L’historien Benjamin Stora a remis, mercredi 20 janvier, son rapport au Président français Emmanuel Macron. Un document de 147 pages qui constitue une première étape d’un «apaisement du contentieux historique » entre la France et l’Algérie.
Camus, le «meilleur des pieds-noirs»
À Alger le travail de l’historien originaire de Constantine a donné lieu à de vives critiques. À l’exemple du quotidien Jeune Indépendant qui estime: «Stora, même précautionneux et méthodique dans ses formulations, était otage des lobbies mémoriels français.» Un manque de «sincérité» ressenti également par Hassan Arab, journaliste et chercheur universitaire, à l’université Alger II. Interrogé par Sputnik, il estime que le rapport de Benjamin Stora est un travail «francocentriste» destiné aux «algéronostalgiques» commandé par une «France officielle donneuse de leçons».
«Le rapport de Benjamin Stora est biaisé et nous le constatons dès les premières pages. Son intitulé fait référence à la guerre d’Algérie ce qui confirme la volonté française de ne pas reconnaître la guerre d’indépendance. Ensuite, il cite Albert Camus, un intellectuel considéré comme étant le meilleur des pieds-noirs. Hors cet écrivain n’a jamais reconnu le combat des Algériens pour leur indépendance», affirme Hassan Arab.
L’Algérie exige une reconnaissance des crimes et des actes commis durant 132 ans de colonisation. Le problème est là, la France doit reconnaître l’ensemble des crimes.
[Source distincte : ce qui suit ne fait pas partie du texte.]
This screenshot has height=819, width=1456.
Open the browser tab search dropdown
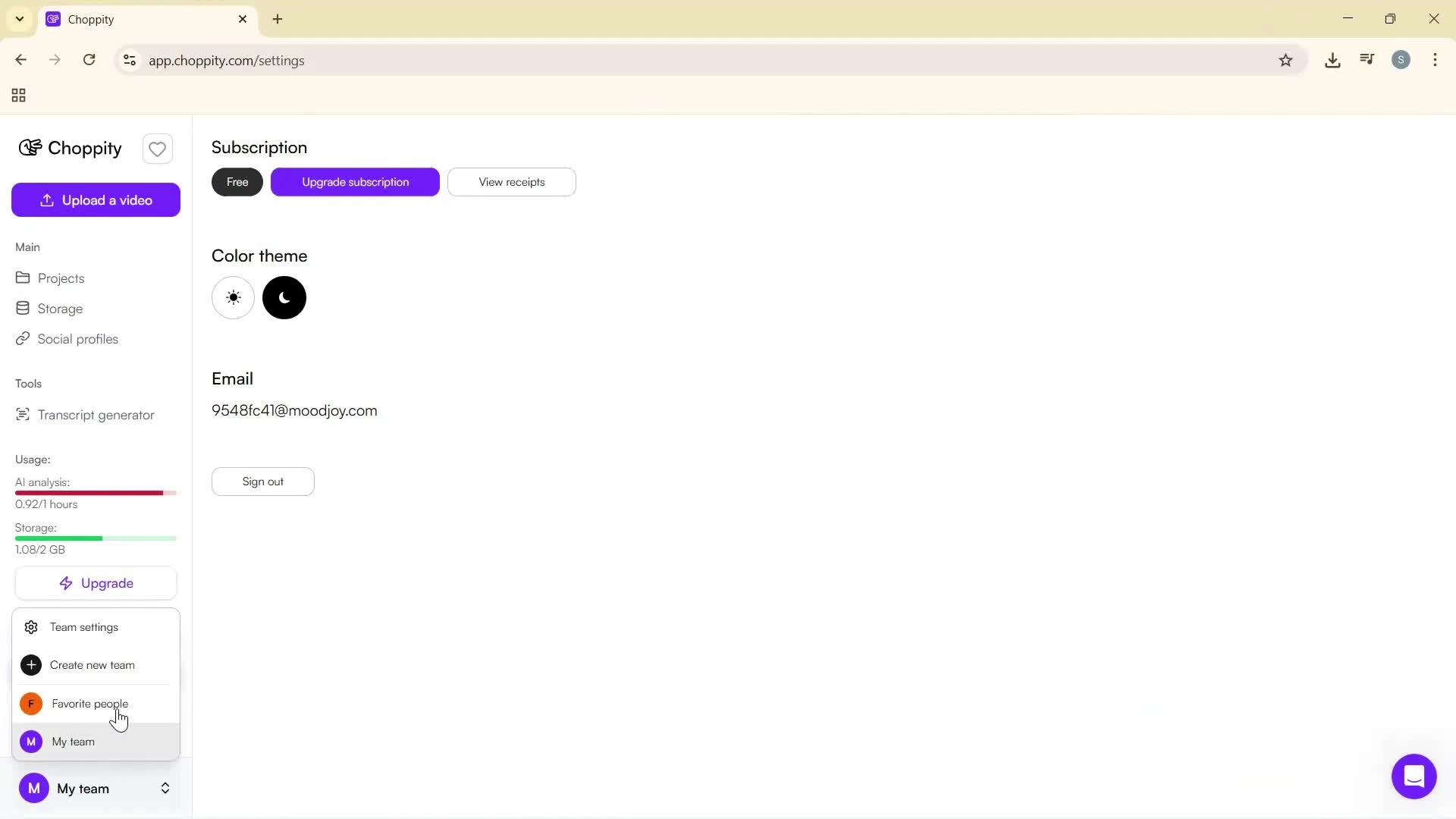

Mais, dans ce rapport, il n’est même pas question de reconnaissance. La France ne parvient pas encore à regarder en face les actes commis en Algérie. Benjamin Stora a tendance à mélanger les choses. Il a mis sur le même pied d’égalité les Algériens qui ont résisté contre le colonialisme et les harkis», précise le chercheur algérien.
Des ossements pour fabriquer du sucre
Selon l’universitaire algérien, le rapport s’est focalisé sur la guerre d’Algérie et n’a fait aucune référence à la période qui s’étend du XIXe siècle jusqu’à la fin de la Seconde Guerre mondiale. Pourtant, estime-t-il, une longue série de crimes ont été commis dès l’entrée de l’armée française sur le territoire algérien en juillet 1830.
«Les enfumages, les exterminations de populations, la famine de 1866, les déportations, rien de cela ne figure dans ce rapport. Les crimes sont aussi d’ordre économique avec les expropriations qui se sont généralisées dès le début de la colonisation sur l’ensemble du territoire algérien. La Société générale algérienne a été une institution financière qui a tiré des dividendes de l’exploitation des forêts et des terres agricoles qui appartenaient aux populations algériennes. Ce n’est pas tout, Benjamin Stora fait l’impasse sur la destruction de la culture algérienne et même sur le pillage de biens culturels dont un nombre important est encore situé en France », ajoute Hassan Arab.
Concernant l’entretien des cimetières chrétiens et juifs, qui figure parmi les recommandations finales de ce rapport, le professeur à l’université Alger II affirme regretter de ne pas avoir lu aussi un passage sur la destruction des cimetières locaux dès le début de la colonisation.
«À Alger pour construire la rue d’Isly, actuelle rue Larbi Ben Mhidi, l’administration coloniale a détruit un grand cimetière. Le pire, c’est que beaucoup d’ossements ont été exhumés et envoyés à Marseille pour fabriquer du noir animal, une sorte de charbon qui entrait dans la transformation du sucre», précise-t-il.
Reste la question sensible de l’accès des chercheurs aux archives algériennes détenues par l’administration française. Hassan Arab plaide pour une restitution de ce fonds documentaire qui permettra de retracer l’histoire de l’Algérie.
«Contrairement à l’idée que l’on tente d’imposer, notre pays n’est pas né en 1962 au terme d’une guerre. La question des archives est essentielle. Ces documents ne concernent pas uniquement la période coloniale, mais aussi toute la période antérieure. Parmi ces documents figurent des manuscrits précieux qui permettent de comprendre ce qu’était réellement l’Algérie, notamment ses relations diplomatiques avec les puissances de l’époque comme les États-Unis et le Royaume-Uni. Cette mémoire a été volée et mise au secret en France», regrette-t-il.